Celebrato col Nobel per la letteratura nel 1929, contestato da destra e da sinistra (e perfino dal figlio Klaus, anche lui scrittore), nel 1933 tiene un ciclo di conferenze dedicate alla figura del compositore Richard Wagner, da lui molto amato e di cui riconosce la profonda influenza sulla società tedesca del proprio tempo, ovviamente non solo in termini musicali e artistici: sarà proprio quel ciclo di conferenze a causare l’ostilità manifesta del nuovo regime (verso cui lo scrittore ostentava distacco, piuttosto che concreta opposizione) e in seguito l’espulsione dal suo paese.
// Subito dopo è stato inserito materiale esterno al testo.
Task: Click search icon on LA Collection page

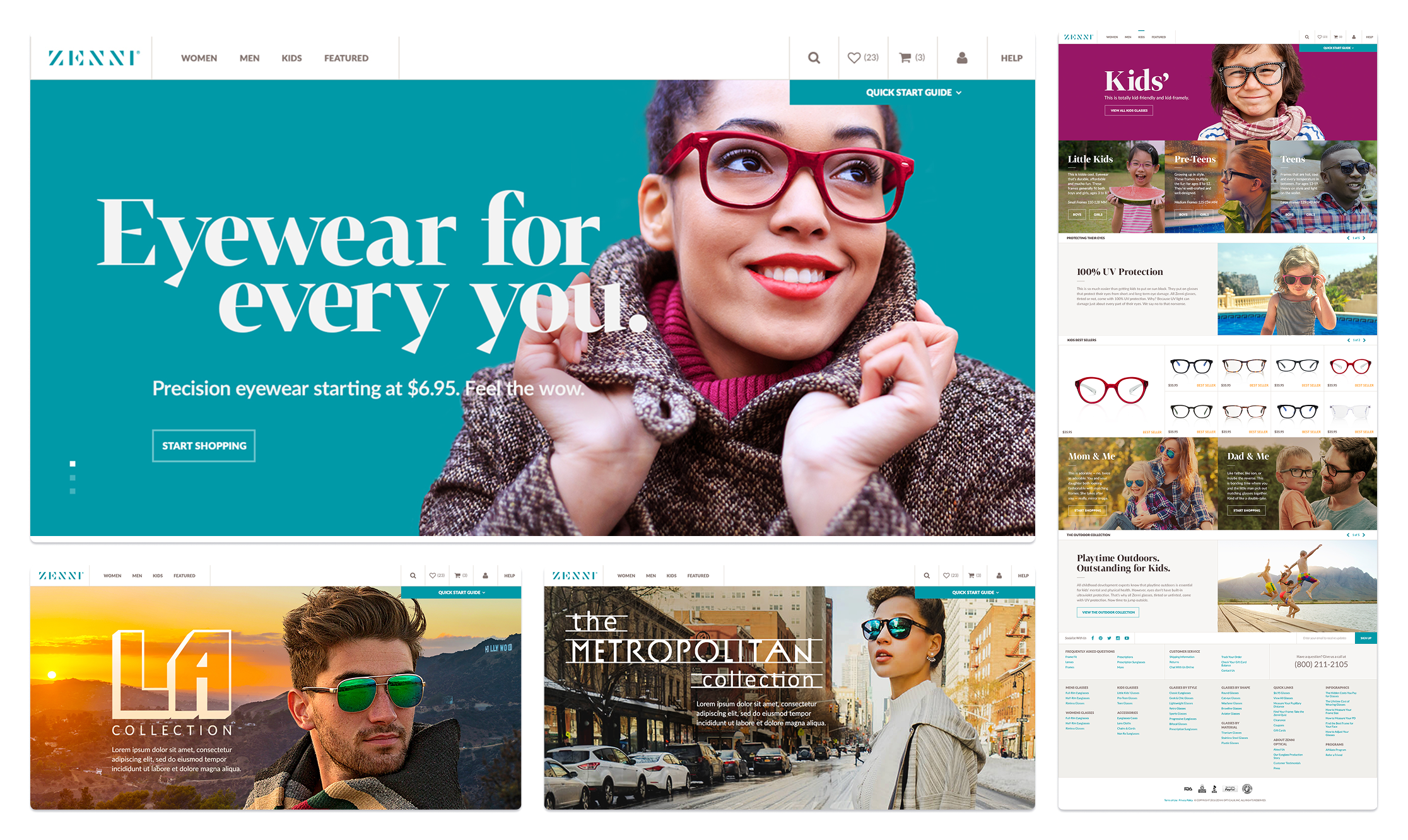Action: [x=413, y=576]
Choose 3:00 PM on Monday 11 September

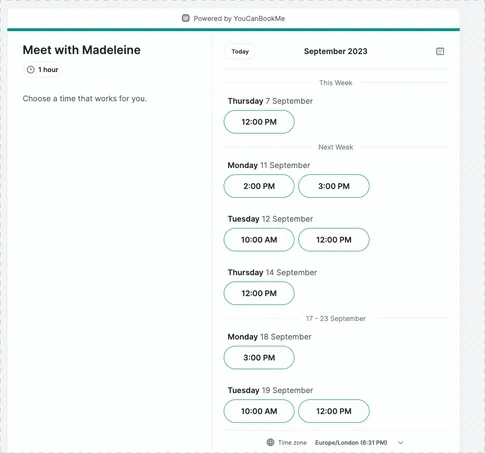pyautogui.click(x=334, y=186)
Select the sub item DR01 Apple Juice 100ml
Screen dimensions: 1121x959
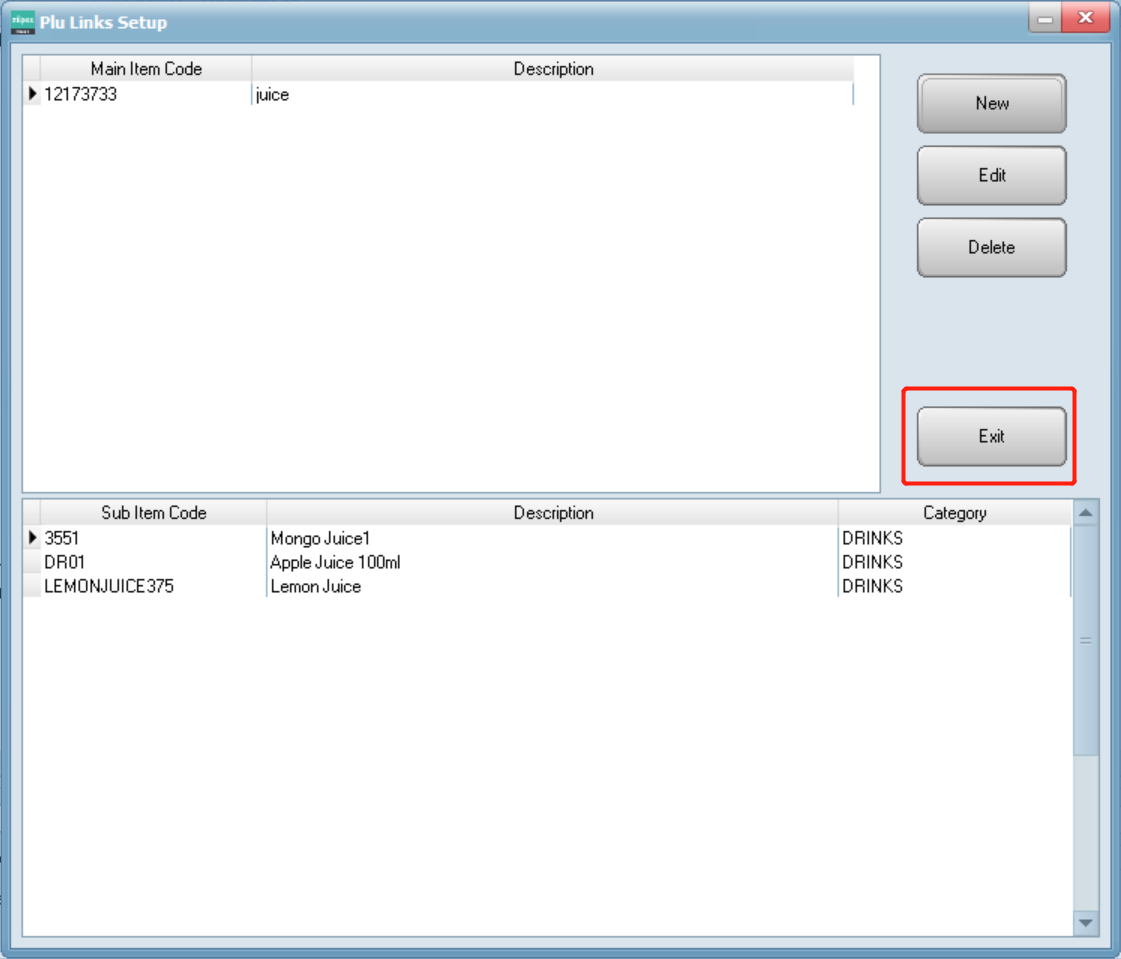click(x=150, y=562)
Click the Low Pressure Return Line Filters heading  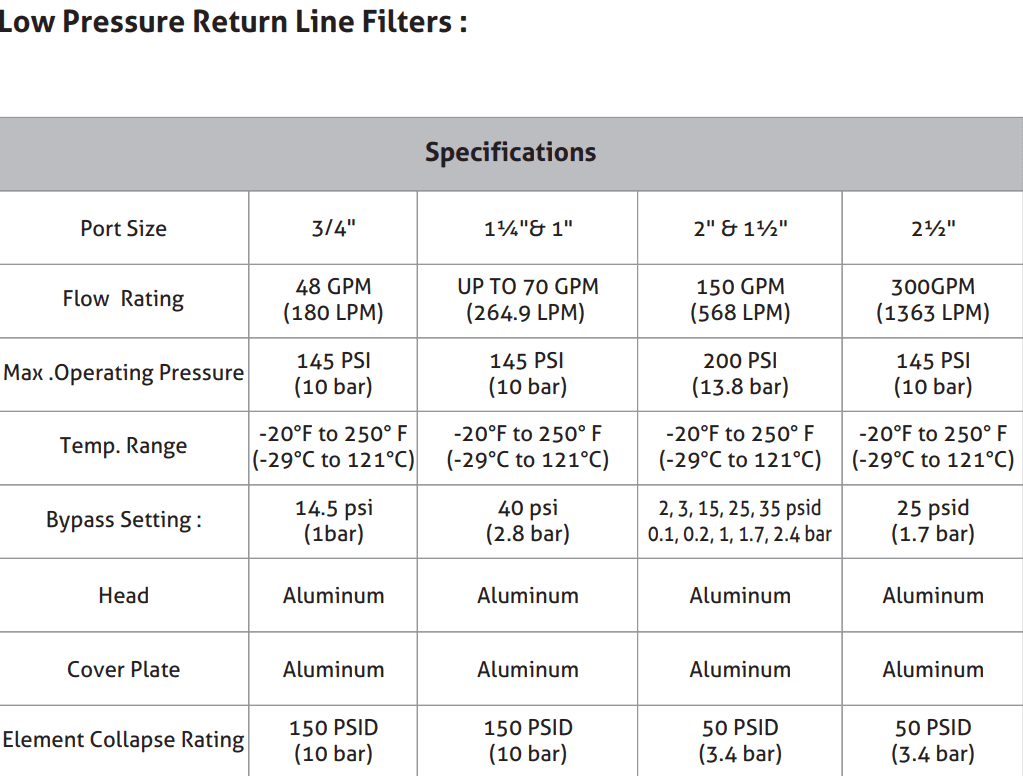click(x=233, y=22)
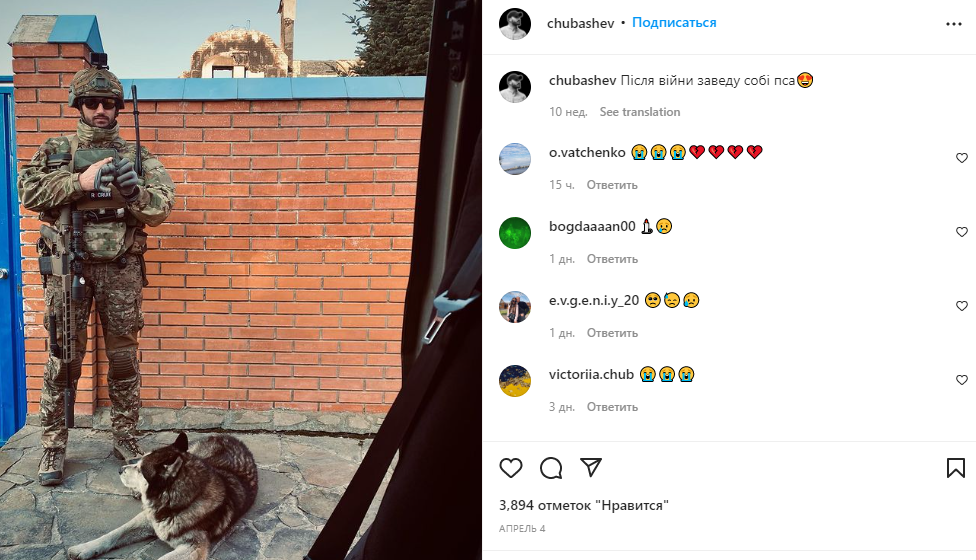Image resolution: width=976 pixels, height=560 pixels.
Task: Like bogdaaaan00's comment heart
Action: point(962,232)
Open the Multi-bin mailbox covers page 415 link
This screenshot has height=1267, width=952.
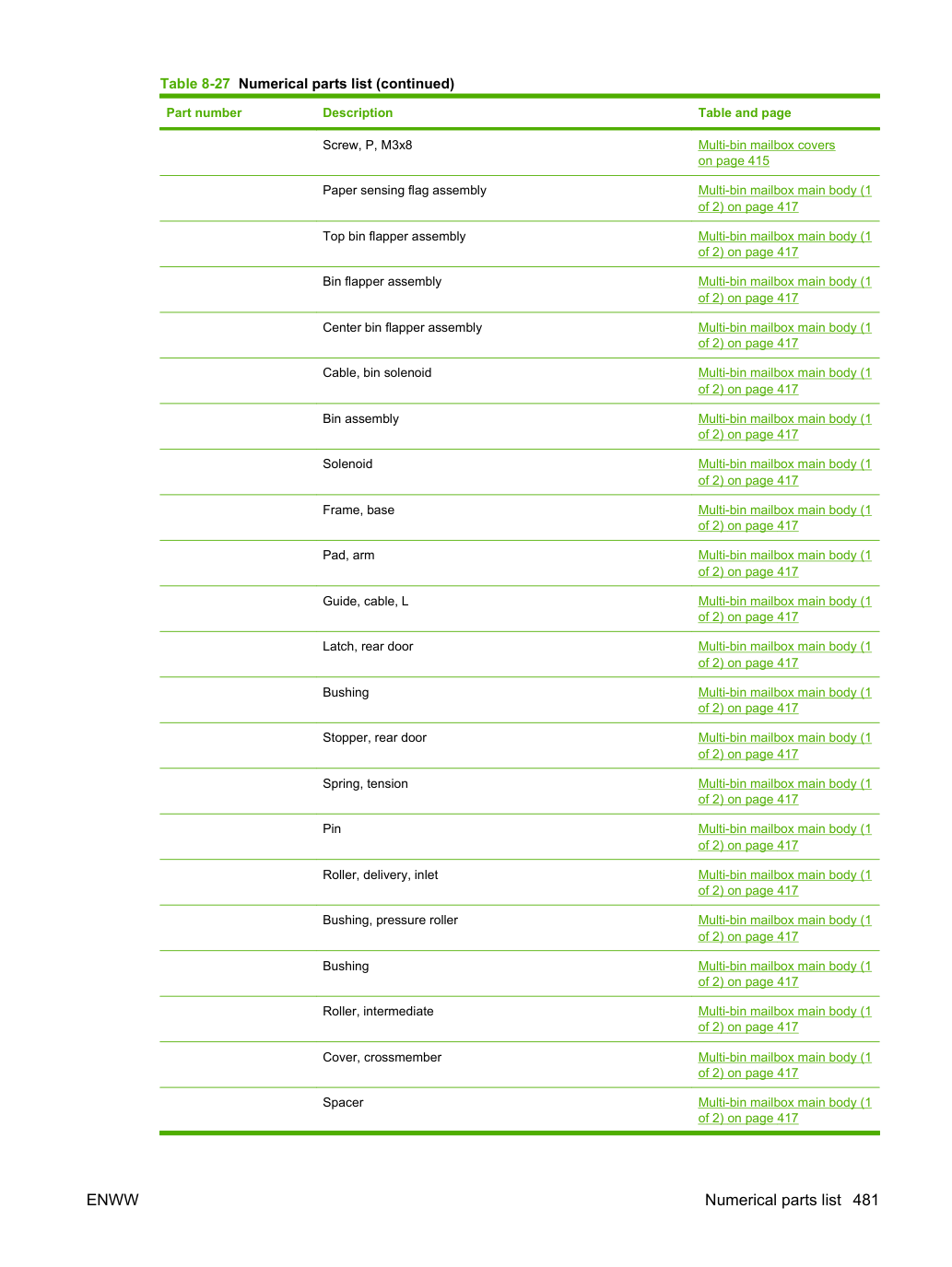[766, 153]
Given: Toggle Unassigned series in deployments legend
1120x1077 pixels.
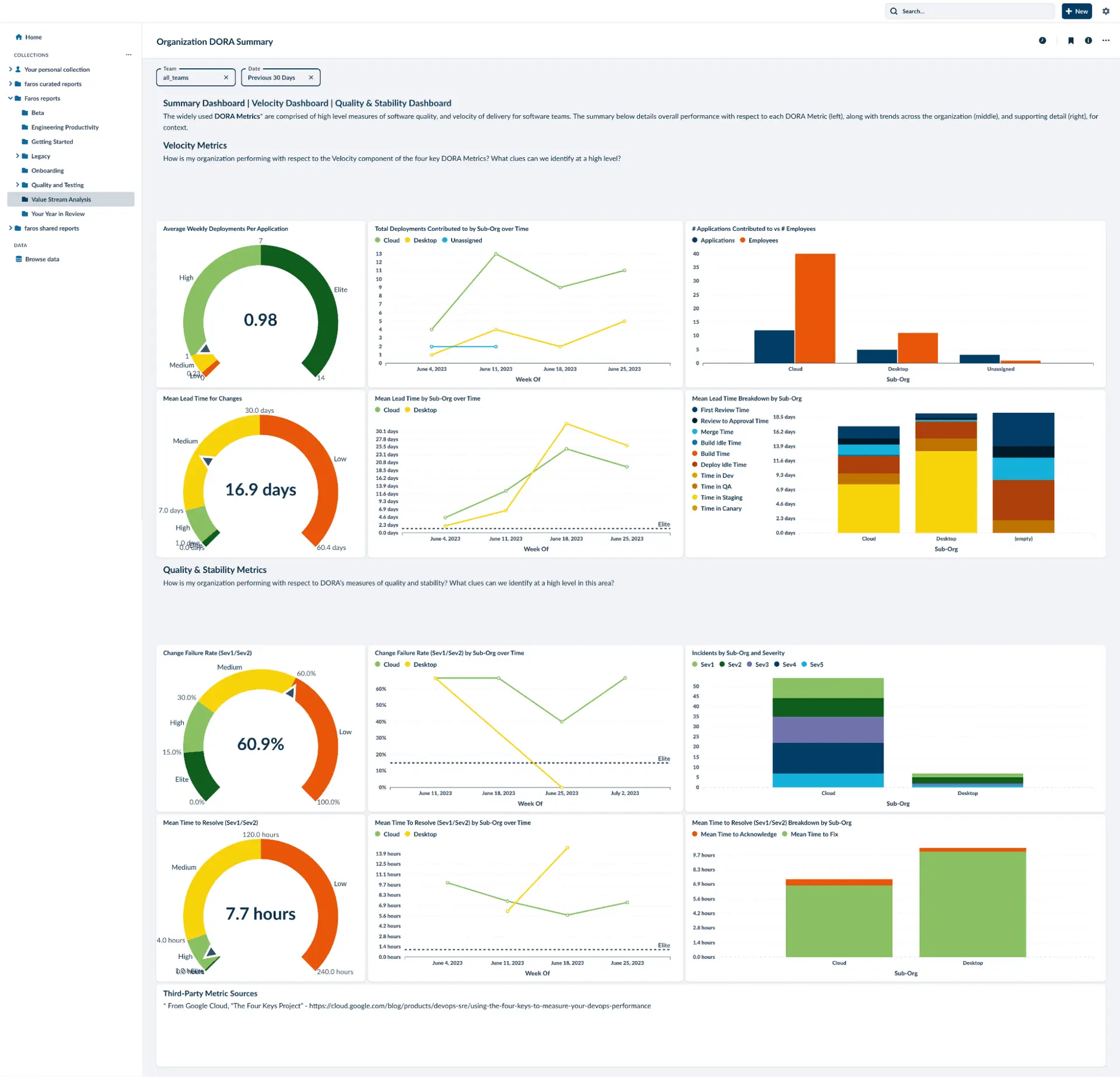Looking at the screenshot, I should [466, 241].
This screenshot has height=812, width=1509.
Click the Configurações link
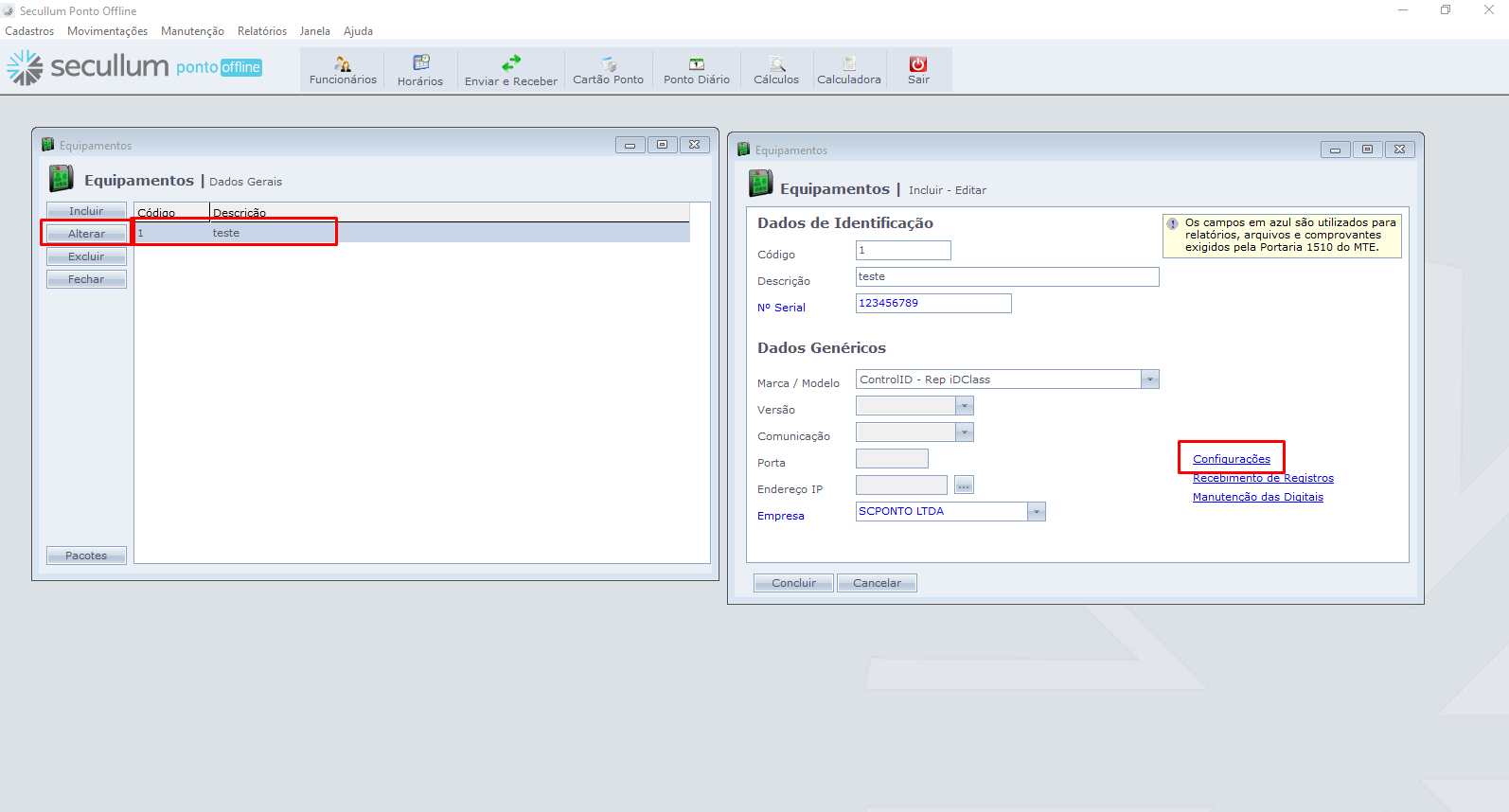click(x=1232, y=459)
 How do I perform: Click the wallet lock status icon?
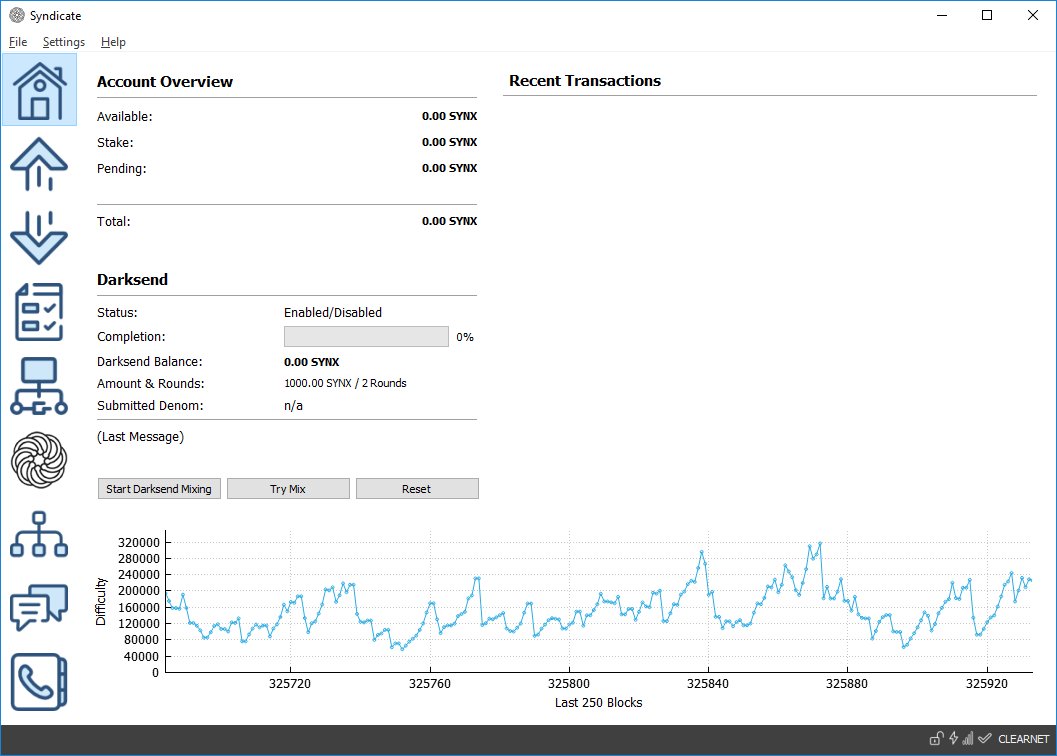tap(936, 738)
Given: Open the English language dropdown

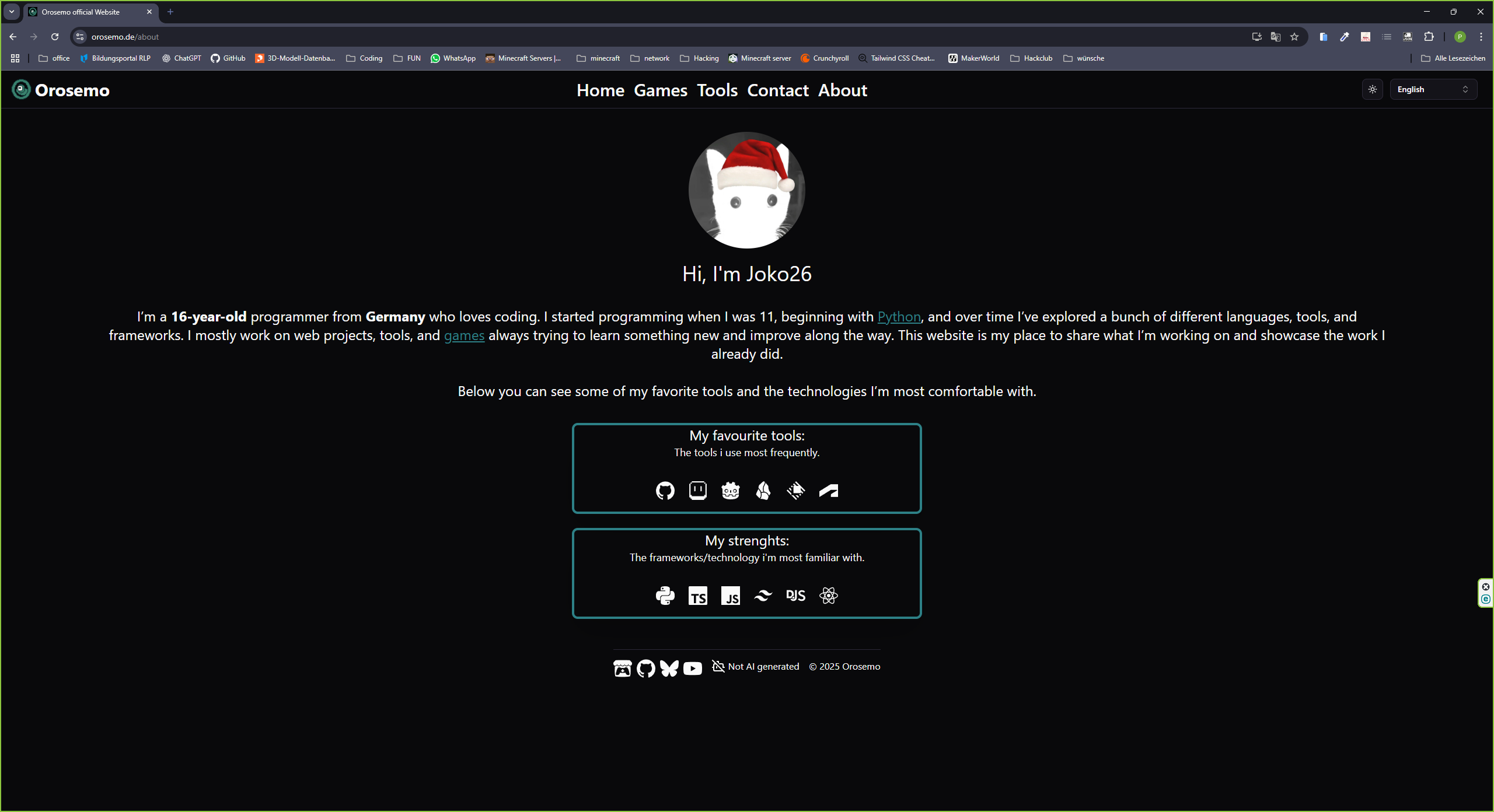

Che Thomas Mann veda nel regime hitleriano sostanzialmente un ritorno di miti ancestrali rimossi e repressi, e che ora hanno finalmente uno spazio pubblico di manifestazione, è dimostrato principalmente dalla sua successiva impresa letteraria, una tetralogia dedicata alla figura veterotestamentaria di Giuseppe, con cui Mann intende strappare alle mani naziste il monopolio del mito nella storia.

Gli anni successivi, trascorsi in esilio principalmente negli Stati Uniti (di cui acquisirà perfino la cittadinanza), sono anni infatti di grande attivismo politico e culturale, al fianco degli Alleati contro la montante marea nazifascista, che lo porteranno, anche dopo la fine del conflitto, a un giudizio molto severo sul suo paese per 12 anni in mano a Hitler (che pure viene polemicamente e problematicamente definito fratello in un suo breve saggio del 1939).

Un giudizio severo e tuttavia non distaccato, come testimoniato dalla sua ultima grande fatica narrativa: ovvero quel Doktor Faustus che intende continuare l’imitazione goethiana – mai cessata lungo tutta la sua vita – sottoponendo a una attualizzazione la figura principale del grande scrittore, ovvero Faust; che qui è diventato un compositore che vende la sua anima per raggiungere il successo nel paesaggio culturale, spirituale e politico tedesco nella prima metà del secolo – il tutto raccontato da un Io narrativo dal nome ironicamente parlante, Serenus Zeitblom (sereno come fausto è il protagonista del romanzo), che racconta, con apparente distacco, della “vicinanza fra estetismo e barbarie” di cui parla in conclusione (Mann 1949, p. 442).

Thomas Mann dunque tra gli estremi, uno scrittore che, oltre alle sue capacità scrittorie e intellettuali fuori discussione, è in grado di dirci molto sulla storia tedesca, passata e presente grazie a quella sua esigenza – già di Goethe – di bilanciare continuamente i poli in cui si dibatte senza posa.

Riferimenti bibliografici
T. Mann, Doctor Faustus, Mondadori, Milano 1949.

Thomas Mann, Lubecca, 6 giugno 1875 – Zurigo, 12 agosto 1955.